§ The problem
Each line from the beginning of the data below through the line containing "The London Bookshop Map (130, 1343)" should be repeated exactly, please.

[[ Dataset records, beginning ]]

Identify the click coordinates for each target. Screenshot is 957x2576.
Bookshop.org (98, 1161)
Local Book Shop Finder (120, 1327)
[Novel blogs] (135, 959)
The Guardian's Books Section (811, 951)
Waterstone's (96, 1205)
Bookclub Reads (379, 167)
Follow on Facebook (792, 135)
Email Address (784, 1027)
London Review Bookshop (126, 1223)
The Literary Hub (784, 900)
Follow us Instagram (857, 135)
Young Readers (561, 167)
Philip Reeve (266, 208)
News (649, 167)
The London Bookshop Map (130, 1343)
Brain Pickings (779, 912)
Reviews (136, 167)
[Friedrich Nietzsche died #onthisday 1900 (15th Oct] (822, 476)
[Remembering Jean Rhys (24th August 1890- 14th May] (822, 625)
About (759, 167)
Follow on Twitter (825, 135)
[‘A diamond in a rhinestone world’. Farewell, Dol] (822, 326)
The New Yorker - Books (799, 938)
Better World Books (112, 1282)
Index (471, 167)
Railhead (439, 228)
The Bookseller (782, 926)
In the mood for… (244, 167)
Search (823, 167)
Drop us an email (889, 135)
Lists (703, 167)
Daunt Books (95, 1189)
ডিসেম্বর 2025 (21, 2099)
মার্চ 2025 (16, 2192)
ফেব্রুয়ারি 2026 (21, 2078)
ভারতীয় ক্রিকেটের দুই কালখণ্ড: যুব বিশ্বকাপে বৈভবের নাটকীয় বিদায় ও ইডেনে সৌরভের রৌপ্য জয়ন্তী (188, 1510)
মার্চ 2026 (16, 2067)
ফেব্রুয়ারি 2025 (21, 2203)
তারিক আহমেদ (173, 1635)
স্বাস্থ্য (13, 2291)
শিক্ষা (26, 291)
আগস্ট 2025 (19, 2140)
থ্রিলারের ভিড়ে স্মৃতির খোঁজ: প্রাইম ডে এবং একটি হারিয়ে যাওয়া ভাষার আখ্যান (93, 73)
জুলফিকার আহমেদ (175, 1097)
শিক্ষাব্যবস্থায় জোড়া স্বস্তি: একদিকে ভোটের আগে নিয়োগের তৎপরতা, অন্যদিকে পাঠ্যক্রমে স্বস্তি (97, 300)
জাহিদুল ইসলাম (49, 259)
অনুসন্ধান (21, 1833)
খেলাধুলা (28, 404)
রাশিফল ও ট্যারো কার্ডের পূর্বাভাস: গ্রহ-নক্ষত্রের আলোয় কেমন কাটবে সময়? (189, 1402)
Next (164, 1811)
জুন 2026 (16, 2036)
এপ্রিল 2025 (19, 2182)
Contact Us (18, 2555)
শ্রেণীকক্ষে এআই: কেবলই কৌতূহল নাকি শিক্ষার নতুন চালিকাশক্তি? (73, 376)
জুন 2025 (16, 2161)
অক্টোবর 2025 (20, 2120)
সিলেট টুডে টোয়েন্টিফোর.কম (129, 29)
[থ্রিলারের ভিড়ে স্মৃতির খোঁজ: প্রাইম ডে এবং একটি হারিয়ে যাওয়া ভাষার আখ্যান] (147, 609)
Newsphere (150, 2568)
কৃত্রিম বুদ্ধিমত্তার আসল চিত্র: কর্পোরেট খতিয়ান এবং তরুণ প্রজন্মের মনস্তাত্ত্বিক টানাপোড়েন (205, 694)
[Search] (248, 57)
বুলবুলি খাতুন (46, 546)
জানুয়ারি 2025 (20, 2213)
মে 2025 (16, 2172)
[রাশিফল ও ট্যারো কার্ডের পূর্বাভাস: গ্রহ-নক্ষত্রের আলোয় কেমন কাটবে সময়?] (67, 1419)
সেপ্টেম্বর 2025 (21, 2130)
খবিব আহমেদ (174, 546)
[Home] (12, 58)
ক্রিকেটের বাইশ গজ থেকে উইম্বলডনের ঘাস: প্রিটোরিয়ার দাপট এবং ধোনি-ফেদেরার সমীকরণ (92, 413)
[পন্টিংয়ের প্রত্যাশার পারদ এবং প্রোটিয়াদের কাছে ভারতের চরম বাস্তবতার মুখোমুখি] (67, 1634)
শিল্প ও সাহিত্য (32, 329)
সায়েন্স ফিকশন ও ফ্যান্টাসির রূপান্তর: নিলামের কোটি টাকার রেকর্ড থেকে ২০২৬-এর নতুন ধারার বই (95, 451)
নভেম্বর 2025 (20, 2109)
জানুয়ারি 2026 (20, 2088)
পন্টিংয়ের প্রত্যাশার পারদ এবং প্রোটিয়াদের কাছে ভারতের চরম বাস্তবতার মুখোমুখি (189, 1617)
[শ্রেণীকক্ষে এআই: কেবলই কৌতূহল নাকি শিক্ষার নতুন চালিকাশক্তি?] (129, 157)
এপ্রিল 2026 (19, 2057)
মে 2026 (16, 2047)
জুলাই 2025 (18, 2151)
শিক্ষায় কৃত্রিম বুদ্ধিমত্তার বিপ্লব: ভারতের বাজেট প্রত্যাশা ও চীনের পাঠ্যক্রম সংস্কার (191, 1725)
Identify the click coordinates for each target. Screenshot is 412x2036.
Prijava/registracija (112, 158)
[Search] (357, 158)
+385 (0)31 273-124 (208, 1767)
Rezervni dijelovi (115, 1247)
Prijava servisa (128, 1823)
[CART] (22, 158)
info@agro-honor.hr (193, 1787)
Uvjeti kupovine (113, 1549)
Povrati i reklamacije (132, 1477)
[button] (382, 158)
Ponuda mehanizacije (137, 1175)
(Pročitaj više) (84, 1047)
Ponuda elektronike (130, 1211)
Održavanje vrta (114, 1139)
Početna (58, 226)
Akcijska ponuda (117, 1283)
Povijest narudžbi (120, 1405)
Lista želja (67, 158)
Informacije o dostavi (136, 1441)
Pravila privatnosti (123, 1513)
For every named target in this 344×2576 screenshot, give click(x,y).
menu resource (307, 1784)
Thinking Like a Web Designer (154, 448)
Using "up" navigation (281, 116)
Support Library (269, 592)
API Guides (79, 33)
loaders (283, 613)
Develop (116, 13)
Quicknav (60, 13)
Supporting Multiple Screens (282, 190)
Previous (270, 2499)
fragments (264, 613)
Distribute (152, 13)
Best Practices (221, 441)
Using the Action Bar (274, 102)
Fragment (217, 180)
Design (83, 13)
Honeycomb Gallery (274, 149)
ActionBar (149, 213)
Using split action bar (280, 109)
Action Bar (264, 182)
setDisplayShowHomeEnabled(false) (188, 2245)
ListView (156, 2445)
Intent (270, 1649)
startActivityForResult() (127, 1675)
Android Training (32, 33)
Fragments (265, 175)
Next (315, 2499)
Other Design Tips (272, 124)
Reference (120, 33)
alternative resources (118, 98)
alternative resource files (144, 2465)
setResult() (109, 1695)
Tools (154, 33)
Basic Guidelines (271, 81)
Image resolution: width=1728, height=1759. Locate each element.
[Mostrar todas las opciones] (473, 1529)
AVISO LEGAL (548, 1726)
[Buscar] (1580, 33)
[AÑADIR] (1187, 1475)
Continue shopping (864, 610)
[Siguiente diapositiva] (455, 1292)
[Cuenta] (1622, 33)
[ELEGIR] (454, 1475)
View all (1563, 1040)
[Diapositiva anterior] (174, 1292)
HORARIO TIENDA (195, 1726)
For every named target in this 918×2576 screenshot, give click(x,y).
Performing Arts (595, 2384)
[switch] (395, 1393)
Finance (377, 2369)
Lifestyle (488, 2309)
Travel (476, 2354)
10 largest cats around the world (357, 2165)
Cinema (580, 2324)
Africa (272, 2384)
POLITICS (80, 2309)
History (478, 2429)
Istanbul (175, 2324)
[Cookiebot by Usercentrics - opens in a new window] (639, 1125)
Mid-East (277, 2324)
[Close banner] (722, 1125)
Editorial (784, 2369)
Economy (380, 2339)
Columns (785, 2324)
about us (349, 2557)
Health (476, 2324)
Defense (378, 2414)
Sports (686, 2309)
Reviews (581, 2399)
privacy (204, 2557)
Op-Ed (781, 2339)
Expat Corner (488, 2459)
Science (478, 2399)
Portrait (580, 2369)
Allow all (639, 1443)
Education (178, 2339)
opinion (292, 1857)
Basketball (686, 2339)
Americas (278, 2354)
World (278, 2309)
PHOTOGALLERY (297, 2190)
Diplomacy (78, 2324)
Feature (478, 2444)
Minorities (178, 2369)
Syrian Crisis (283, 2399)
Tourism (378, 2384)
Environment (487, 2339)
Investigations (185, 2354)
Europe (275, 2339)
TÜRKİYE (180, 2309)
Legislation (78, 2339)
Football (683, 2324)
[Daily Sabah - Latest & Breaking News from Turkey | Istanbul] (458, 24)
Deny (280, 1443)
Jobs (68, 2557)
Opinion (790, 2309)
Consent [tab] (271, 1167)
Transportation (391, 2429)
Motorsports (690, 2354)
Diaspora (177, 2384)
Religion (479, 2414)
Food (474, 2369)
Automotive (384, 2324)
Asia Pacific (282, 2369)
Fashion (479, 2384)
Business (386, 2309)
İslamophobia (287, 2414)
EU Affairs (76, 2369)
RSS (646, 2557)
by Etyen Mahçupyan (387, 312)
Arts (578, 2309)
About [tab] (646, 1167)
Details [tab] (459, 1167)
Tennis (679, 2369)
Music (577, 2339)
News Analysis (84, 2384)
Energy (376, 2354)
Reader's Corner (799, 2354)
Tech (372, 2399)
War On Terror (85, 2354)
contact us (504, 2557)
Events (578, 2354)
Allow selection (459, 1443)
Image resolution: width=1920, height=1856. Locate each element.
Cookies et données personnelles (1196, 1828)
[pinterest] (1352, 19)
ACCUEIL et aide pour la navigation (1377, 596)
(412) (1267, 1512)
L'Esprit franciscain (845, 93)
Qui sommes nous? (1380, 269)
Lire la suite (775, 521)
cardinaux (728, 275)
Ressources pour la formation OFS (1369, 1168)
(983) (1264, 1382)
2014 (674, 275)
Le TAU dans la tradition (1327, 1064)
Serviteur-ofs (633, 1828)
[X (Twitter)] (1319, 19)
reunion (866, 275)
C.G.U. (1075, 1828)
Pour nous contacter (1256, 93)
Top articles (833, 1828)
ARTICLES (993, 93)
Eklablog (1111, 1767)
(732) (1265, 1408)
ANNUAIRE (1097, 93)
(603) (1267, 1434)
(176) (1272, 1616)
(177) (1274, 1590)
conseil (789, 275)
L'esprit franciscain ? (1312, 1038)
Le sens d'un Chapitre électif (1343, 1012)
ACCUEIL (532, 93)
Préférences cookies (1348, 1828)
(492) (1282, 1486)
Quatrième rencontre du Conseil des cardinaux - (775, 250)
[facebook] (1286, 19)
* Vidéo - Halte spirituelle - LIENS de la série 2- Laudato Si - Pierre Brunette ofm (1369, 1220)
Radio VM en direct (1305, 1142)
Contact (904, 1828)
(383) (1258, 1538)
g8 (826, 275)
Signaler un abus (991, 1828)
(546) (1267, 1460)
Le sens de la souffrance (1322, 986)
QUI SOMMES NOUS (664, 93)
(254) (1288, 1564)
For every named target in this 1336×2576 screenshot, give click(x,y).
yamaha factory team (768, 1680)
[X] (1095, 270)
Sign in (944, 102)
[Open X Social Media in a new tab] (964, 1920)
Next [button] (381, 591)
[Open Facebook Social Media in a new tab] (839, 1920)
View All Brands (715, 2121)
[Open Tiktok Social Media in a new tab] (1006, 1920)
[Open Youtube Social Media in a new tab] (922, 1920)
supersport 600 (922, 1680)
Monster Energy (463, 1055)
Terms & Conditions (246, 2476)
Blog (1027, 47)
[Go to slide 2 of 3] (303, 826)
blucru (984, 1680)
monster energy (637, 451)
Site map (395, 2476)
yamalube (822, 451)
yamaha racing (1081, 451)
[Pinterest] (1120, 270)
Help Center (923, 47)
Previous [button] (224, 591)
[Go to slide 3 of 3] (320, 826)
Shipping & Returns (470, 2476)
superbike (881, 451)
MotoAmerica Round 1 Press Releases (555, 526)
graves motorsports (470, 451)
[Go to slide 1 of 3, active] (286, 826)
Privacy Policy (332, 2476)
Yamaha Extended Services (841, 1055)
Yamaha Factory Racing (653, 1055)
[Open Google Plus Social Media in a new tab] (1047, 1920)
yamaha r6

[[ Dataset records, end ]]

§ Finished exercise
Identify the click coordinates for each target. Screenshot is 957x2576.
Bookshop.org (98, 1161)
Local Book Shop Finder (120, 1327)
[Novel blogs] (135, 959)
The Guardian's Books Section (811, 951)
Waterstone's (96, 1205)
Bookclub Reads (379, 167)
Follow on Facebook (792, 135)
Email Address (784, 1027)
London Review Bookshop (126, 1223)
The Literary Hub (784, 900)
Follow us Instagram (857, 135)
Young Readers (561, 167)
Philip Reeve (266, 208)
News (649, 167)
The London Bookshop Map (130, 1343)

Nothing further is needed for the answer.